→ **PROVIDED ENTRIES**
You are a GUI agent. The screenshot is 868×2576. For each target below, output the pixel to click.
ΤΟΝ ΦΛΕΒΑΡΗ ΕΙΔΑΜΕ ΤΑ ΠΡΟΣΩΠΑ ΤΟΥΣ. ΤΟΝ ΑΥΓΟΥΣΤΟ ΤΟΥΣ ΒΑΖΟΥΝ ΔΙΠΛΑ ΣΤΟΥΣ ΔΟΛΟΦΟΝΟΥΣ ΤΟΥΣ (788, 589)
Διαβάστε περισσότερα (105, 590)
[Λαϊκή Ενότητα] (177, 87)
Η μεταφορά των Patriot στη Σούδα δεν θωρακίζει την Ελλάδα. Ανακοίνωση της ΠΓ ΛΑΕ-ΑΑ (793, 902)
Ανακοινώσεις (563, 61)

→ **EXERCISE DETAILS**
Write down only the closing run of lines: the one containing "Διαβάστε περισσότερα (105, 590)" and every line after it to the end of the entries, exactly.

→ **REPLY TO THE TASK**
Διαβάστε περισσότερα (105, 590)
[Λαϊκή Ενότητα] (177, 87)
Η μεταφορά των Patriot στη Σούδα δεν θωρακίζει την Ελλάδα. Ανακοίνωση της ΠΓ ΛΑΕ-ΑΑ (793, 902)
Ανακοινώσεις (563, 61)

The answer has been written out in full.